Not only are we just now tenuously grasping at the stock market valuations that we had achieved six years ago, but the stock market is actually signalling to the country and telling us all that slower, more moderate growth is good. From one point of view, the stock market is right. From the point of view of somebody struggling in this economy, somebody working hard but somehow falling behind rather than getting ahead, it's an insult.

I think that in 2006 and in 2008, Republicans will crow about stock market returns. I happen to think, for reasons aside from politics, that Republicans will have the numbers behind them when they crow. Corporate earnings are, indeed, up. They're also, based on projections, heading up. When you buy a share of stock, you're buying a share of earnings. So, share prices should continue to climb.

But that doesn't mean that the economy is well managed. When you judge returns on stock investments, you can pick any start point you want. If you bought the broad market on Jan 2, 2006, or Jan 2, 2003, or Jan 2, 2002, and held it until now... you made money. If you bought it on Jan 2, 1999 or Jan 2, 2000... you're probably about even and wondering what all the fuss was about.

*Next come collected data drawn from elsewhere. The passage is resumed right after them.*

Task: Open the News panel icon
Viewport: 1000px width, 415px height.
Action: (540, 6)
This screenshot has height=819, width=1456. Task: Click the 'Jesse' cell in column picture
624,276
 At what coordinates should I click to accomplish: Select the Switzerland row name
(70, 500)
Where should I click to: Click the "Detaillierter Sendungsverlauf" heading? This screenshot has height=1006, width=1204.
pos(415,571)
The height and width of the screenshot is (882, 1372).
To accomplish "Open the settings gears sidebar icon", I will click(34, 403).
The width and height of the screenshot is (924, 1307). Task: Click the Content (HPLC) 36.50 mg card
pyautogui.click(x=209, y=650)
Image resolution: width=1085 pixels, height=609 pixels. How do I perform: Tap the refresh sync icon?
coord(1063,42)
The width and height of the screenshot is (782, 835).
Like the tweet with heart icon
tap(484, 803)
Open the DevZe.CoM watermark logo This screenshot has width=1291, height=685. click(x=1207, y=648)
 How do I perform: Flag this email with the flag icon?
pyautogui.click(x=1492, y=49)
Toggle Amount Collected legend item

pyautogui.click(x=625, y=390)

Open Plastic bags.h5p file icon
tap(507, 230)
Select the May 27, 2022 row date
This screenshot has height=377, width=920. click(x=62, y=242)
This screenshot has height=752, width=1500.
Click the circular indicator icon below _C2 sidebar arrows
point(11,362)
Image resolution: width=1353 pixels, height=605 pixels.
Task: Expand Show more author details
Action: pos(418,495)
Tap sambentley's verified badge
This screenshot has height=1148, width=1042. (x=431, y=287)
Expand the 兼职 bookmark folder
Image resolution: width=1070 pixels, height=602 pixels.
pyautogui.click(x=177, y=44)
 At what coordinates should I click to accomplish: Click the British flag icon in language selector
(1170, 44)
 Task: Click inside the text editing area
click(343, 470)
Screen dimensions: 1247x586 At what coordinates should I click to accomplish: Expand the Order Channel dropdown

Beyond that, however... if you're just working for a living, and working hard... you're likely falling behind. So, by the stock market measure, we're just now back where we started. By a lot of other measures, we're way behind. In 2006 and 2008, don't let the Republicans use raw numbers in order to win elections. Because, by even the measure most favorable to them... they've done pretty much nothing. By ever other measure... they've done harm.